> **Text section**
'''

Class ExplicitWordTokenizer

java.lang.Object
  |
  +--ExplicitWordTokenizer

public class ExplicitWordTokenizer
extends java.lang.Object

Adds explicit tags around word tokens in a source document by employing language-specific knowledge of word segmentation. The normalized form a word is added on an attribute.

Version:
$2004-06-26 04:04:58 mdh$
Author:
Malcolm D. Hyman

Constructor Summary
ExplicitWordTokenizer(ContentOwner owner)
           
 
Method Summary
 void flushOutputProgram(org.w3c.dom.Node p, org.w3c.dom.Document outDoc)
          Executes stored instructions that generate new nodes in a target DOM.
 org.w3c.dom.Document getGeneratedDoc()
          Returns the generated document, with explicitly tagged words.
 java.lang.StringBuffer grabText(org.w3c.dom.Node n, java.lang.StringBuffer buf)

'''

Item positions
'''

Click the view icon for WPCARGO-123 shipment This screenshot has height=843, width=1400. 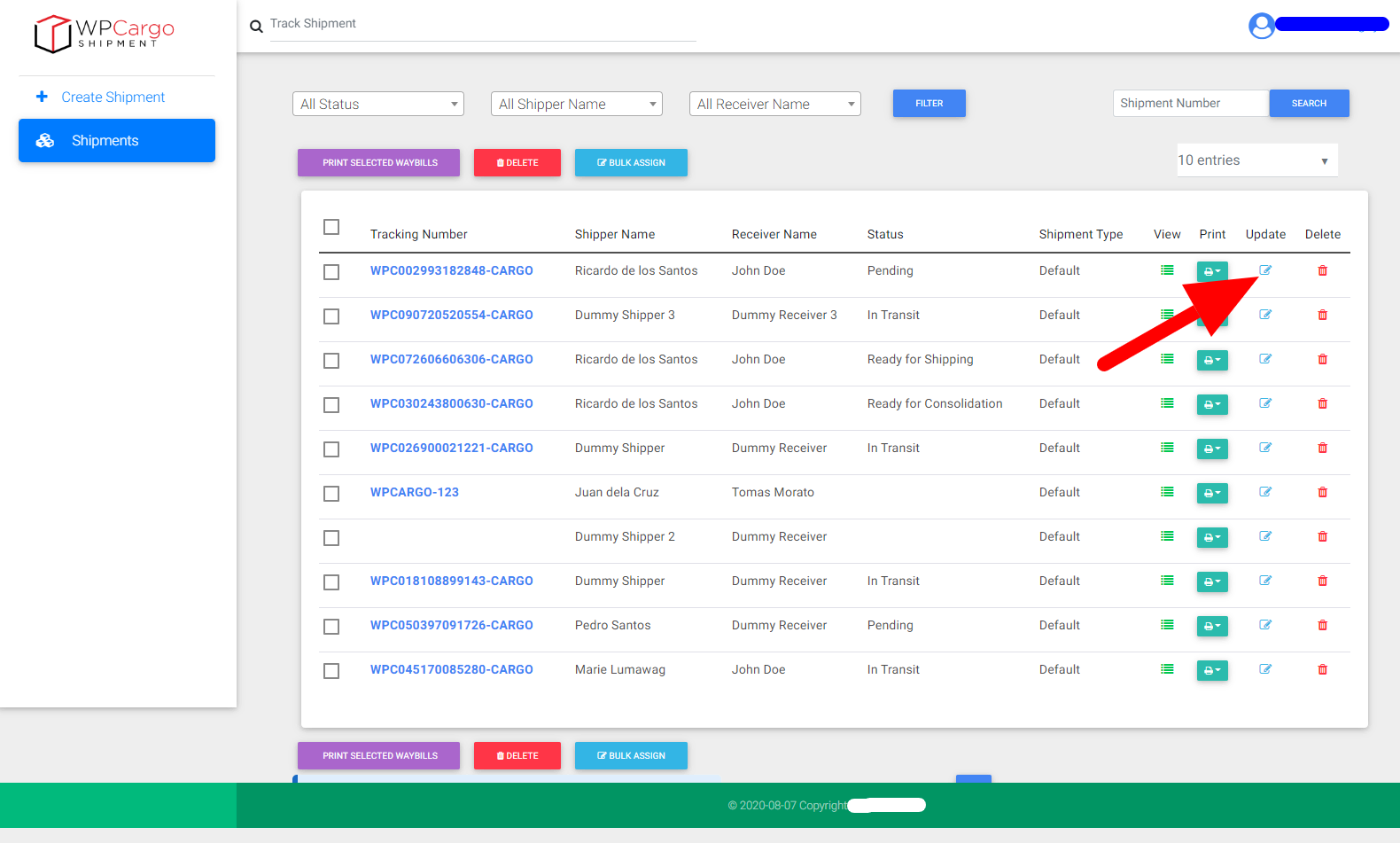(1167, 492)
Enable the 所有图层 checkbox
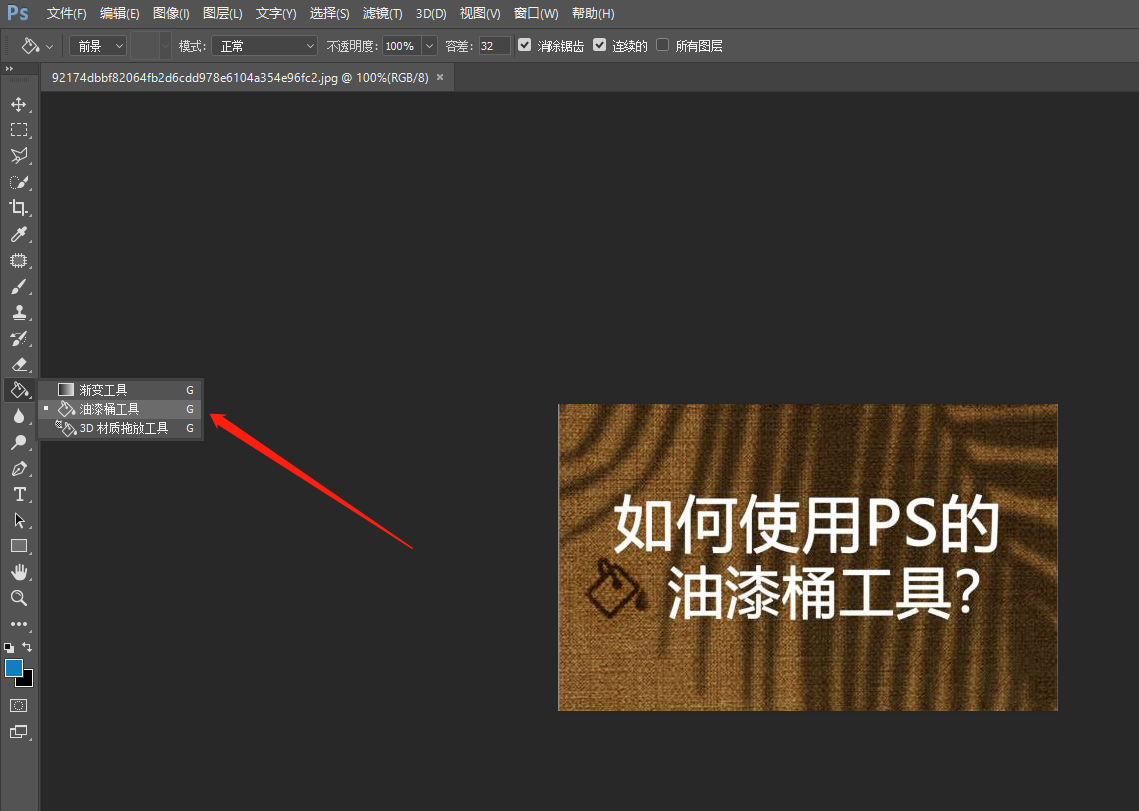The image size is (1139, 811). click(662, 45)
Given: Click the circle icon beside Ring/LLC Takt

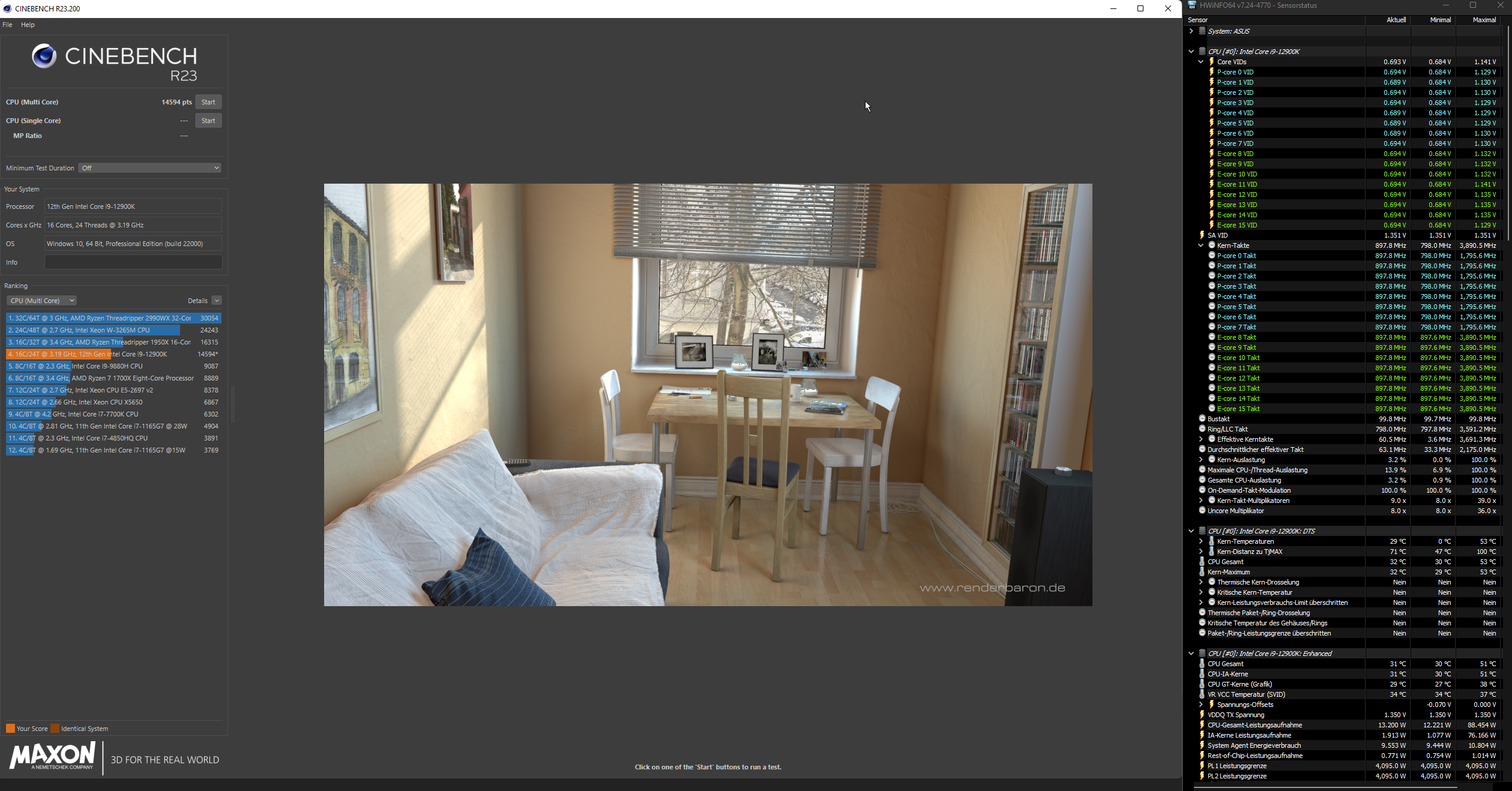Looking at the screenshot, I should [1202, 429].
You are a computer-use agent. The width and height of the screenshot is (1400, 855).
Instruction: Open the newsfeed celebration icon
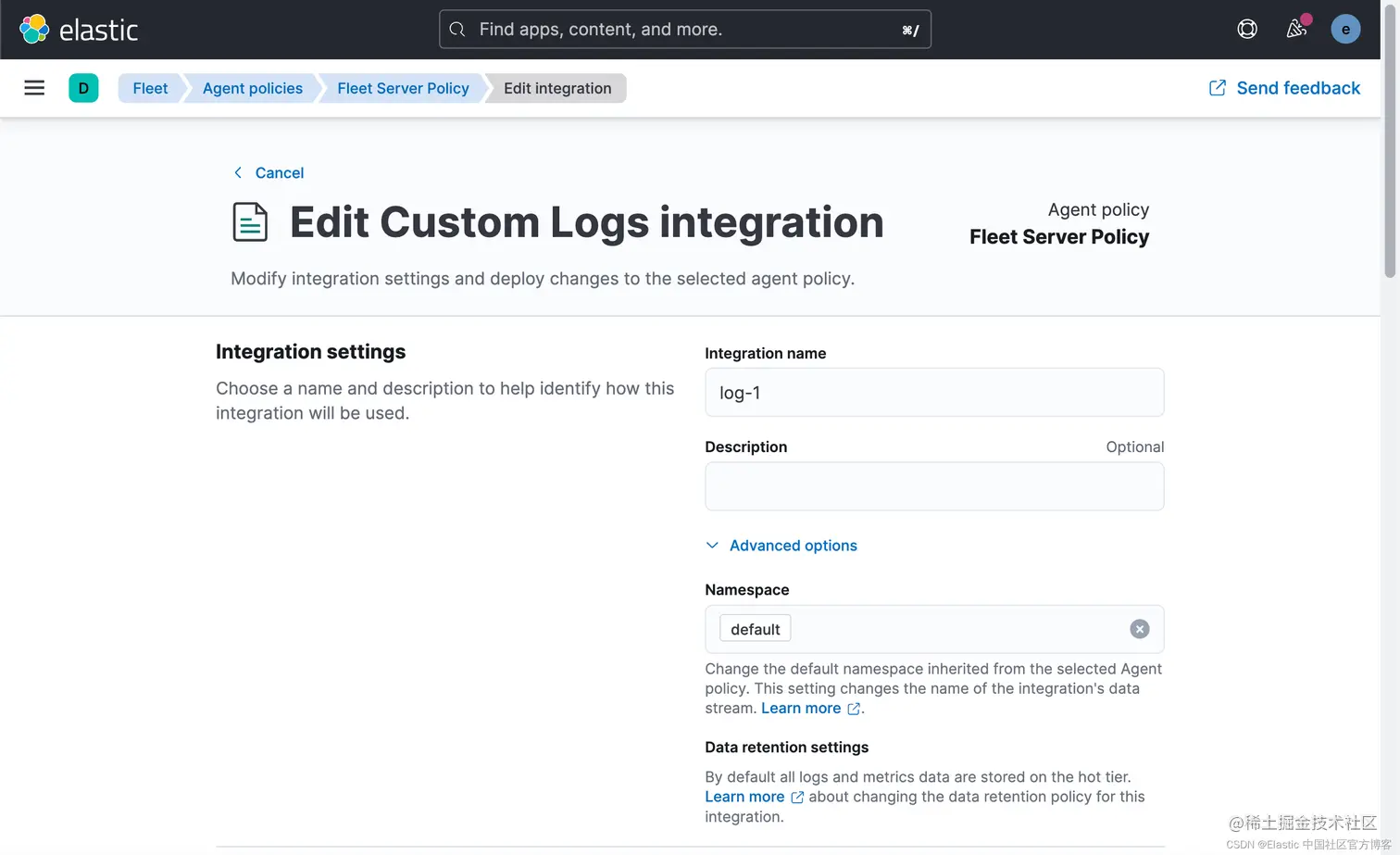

'''

> **What the task requires**
Using the ExplicitWordTokenizer documentation, mark each statement yes or no: (a) the class extends java.lang.Object; (b) the getGeneratedDoc method returns a StringBuffer; (c) the constructor takes a ContentOwner argument. Back each verdict with the deciding words of the documentation, quoted exactly. Rely only on the ExplicitWordTokenizer documentation for answers.

> **Solution for this task**
(a) Yes: "extends java.lang.Object"
(b) No: "org.w3c.dom.Document getGeneratedDoc()"
(c) Yes: "ExplicitWordTokenizer(ContentOwner owner)"